### What you will do
Rewrite the records below, replacing "Instruction" with "Goal" and leaving everything else unchanged.

### Working data
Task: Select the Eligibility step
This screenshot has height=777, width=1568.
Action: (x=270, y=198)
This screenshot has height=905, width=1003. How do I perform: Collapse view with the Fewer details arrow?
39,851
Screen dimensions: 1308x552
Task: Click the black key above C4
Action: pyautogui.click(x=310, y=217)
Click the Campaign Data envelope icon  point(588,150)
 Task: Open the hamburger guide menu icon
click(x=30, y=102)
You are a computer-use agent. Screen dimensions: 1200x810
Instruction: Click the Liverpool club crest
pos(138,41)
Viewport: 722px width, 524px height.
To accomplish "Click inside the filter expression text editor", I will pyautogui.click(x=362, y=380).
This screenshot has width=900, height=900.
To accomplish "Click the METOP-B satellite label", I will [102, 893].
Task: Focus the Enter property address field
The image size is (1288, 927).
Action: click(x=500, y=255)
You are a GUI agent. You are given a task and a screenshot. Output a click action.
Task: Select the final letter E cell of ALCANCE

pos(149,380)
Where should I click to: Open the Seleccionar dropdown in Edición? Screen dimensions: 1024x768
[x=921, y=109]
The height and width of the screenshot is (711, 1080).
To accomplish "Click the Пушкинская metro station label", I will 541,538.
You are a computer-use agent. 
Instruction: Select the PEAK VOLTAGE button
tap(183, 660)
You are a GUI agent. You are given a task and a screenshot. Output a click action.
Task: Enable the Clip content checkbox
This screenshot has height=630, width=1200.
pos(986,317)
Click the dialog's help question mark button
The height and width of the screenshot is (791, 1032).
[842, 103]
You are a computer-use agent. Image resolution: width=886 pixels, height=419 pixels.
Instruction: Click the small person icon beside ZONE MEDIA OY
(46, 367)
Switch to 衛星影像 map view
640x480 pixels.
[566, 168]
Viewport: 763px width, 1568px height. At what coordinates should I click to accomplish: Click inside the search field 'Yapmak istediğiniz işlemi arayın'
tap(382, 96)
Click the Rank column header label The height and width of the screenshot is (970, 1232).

### Exercise result
Task: Select the Eligibility step
This screenshot has height=777, width=1568.
Action: (x=270, y=198)
This screenshot has height=905, width=1003. How do I perform: Collapse view with the Fewer details arrow?
39,851
Screen dimensions: 1308x552
Task: Click the black key above C4
Action: pyautogui.click(x=310, y=217)
Click the Campaign Data envelope icon  point(588,150)
 Task: Open the hamburger guide menu icon
click(x=30, y=102)
You are a computer-use agent. Screen dimensions: 1200x810
Goal: Click the Liverpool club crest
pos(138,41)
Viewport: 722px width, 524px height.
To accomplish "Click inside the filter expression text editor", I will pyautogui.click(x=362, y=380).
This screenshot has width=900, height=900.
To accomplish "Click the METOP-B satellite label", I will [102, 893].
Task: Focus the Enter property address field
The image size is (1288, 927).
Action: click(x=500, y=255)
You are a GUI agent. You are given a task and a screenshot. Output a click action.
Task: Select the final letter E cell of ALCANCE

pos(149,380)
Where should I click to: Open the Seleccionar dropdown in Edición? Screen dimensions: 1024x768
[x=921, y=109]
The height and width of the screenshot is (711, 1080).
To accomplish "Click the Пушкинская metro station label", I will 541,538.
You are a computer-use agent. 
Goal: Select the PEAK VOLTAGE button
tap(183, 660)
You are a GUI agent. You are given a task and a screenshot. Output a click action.
Task: Enable the Clip content checkbox
This screenshot has height=630, width=1200.
pos(986,317)
Click the dialog's help question mark button
The height and width of the screenshot is (791, 1032).
[842, 103]
You are a computer-use agent. Image resolution: width=886 pixels, height=419 pixels.
Goal: Click the small person icon beside ZONE MEDIA OY
(46, 367)
Switch to 衛星影像 map view
640x480 pixels.
[566, 168]
Viewport: 763px width, 1568px height. At what coordinates should I click to accomplish: Click inside the search field 'Yapmak istediğiniz işlemi arayın'
tap(382, 96)
Click the Rank column header label The height and width of the screenshot is (970, 1232).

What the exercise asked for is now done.